Sommes-nous arrivés au point de saturation en matière d’immigration? Le récent communiqué du ministère de l’Intérieur, en tout cas, le laisse supposer. En annonçant des opérations de refoulement des étrangers en situation irrégulière, le gouvernement fait savoir qu’il fait face à un défi migratoire qui, à terme, pourrait affecter l’équilibre économique, social, et sécuritaire du pays. Pourtant, cette réponse ferme doit aussi être envisagée à la lumière d’une approche humaine, qui tienne compte de la complexité de la migration et de la situation des personnes concernées.

Le ministre de l’Intérieur a raison de souligner les pressions que l’immigration irrégulière fait peser sur les infrastructures de la République de Djibouti. Des flux migratoires non contrôlés peuvent en effet surcharger les systèmes de santé et d’éducation, entraver les efforts de développement national et ainsi accentuer les tensions sociales. La sécurité et la stabilité de la nation doivent être protégées, et cela implique parfois des mesures difficiles. Le gouvernement a certes la responsabilité de garantir la sécurité de ses citoyens. Mais il doit aussi assurer une gestion rationnelle et efficace de l’immigration.

Car il faut reconnaître que, derrière les chiffres et les statistiques, se trouvent des êtres humains, souvent contraints de fuir des situations de guerre, de pauvreté ou de désespoir. En affirmant la nécessité d’opérations de régulation, le gouvernement est en même temps conscient de cette autre nécessité de protéger les droits fondamentaux de ces personnes. La mise en place d’un comité mixte, avec la participation des représentants de l’ambassade d’Éthiopie, montre que la dimension humaine n’est pas écartée de ces actions. En supervisant les opérations sur le terrain, ce comité s’assurera que celles-ci se déroulent dans le respect des lois et des accords internationaux.

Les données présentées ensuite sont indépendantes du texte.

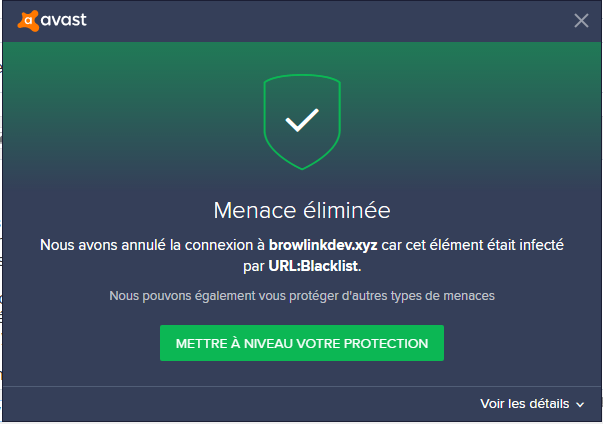Expand details using the chevron arrow
This screenshot has height=424, width=603.
pos(580,405)
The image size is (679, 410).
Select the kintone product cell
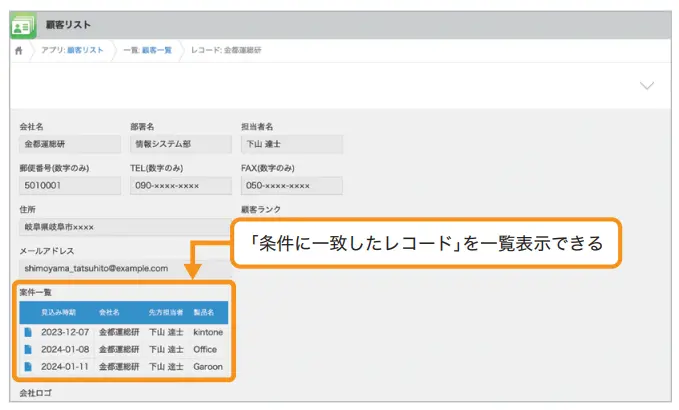[x=208, y=332]
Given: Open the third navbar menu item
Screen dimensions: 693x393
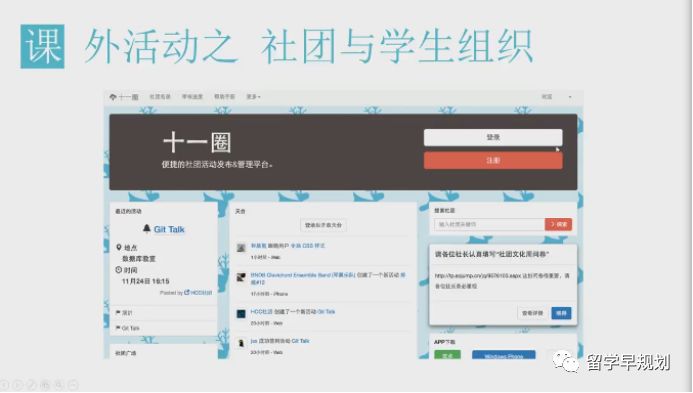Looking at the screenshot, I should pos(225,96).
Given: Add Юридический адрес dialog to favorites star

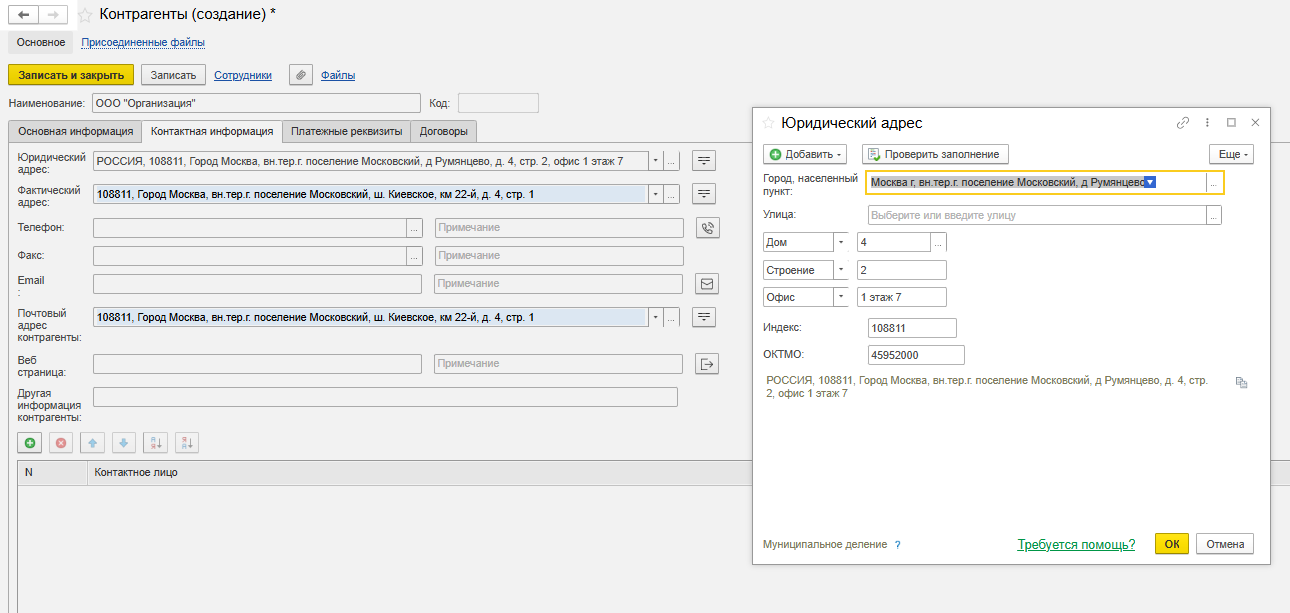Looking at the screenshot, I should pos(768,123).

Cette initiative de coopération bilatérale avec l’Éthiopie témoigne de la volonté claire du gouvernement djiboutien d’aborder cette question de manière concertée et responsable. Il ne s’agit pas uniquement à « rafler » et refouler ceux qui sont en situation irrégulière, mais aussi d’établir un processus d’enregistrement des travailleurs domestiques présents sur le territoire. Ainsi, loin de vouloir ériger des barrières, de s’isoler des autres, notre pays cherche à mettre en place des solutions fiables pour encadrer la migration légale et protéger les droits des travailleurs.

Le succès de ces opérations dépendra largement de la manière dont elles seront mises en œuvre. Pour être pleinement efficaces, elles doivent bien entendu exclure tout excès ou abus, d’où qu’il vienne. La fermeté nécessaire ne signifie pas répression aveugle, elle doit être accompagnée d’une méthode réfléchie, où l’humanité et la justice ont toute leur place. Djibouti a toujours été un carrefour de cultures et de civilisations, et cette tradition historique d’ouverture et d’accueil ne doit en aucun cas être abîmée.

Ne nous y trompons pas : notre pays se trouve aujourd’hui à un carrefour décisif. En agissant de la sorte face à l’immigration irrégulière, le gouvernement entend assumer ses responsabilités relatives à la sécurité nationale et au maintien de l’équilibre fragile de notre pays. Les défis sont considérables, mais en adoptant la bonne approche, nous montrerons l’exemple à une région souvent confrontée aux mêmes enjeux.

Cette bonne approche, c’est de concilier sécurité et humanité, fermeté et compassion. Parce qu’au fond, le véritable équilibre d’une société repose sur sa capacité à protéger non seulement ses frontières, mais aussi la dignité de tous ceux qui la traversent.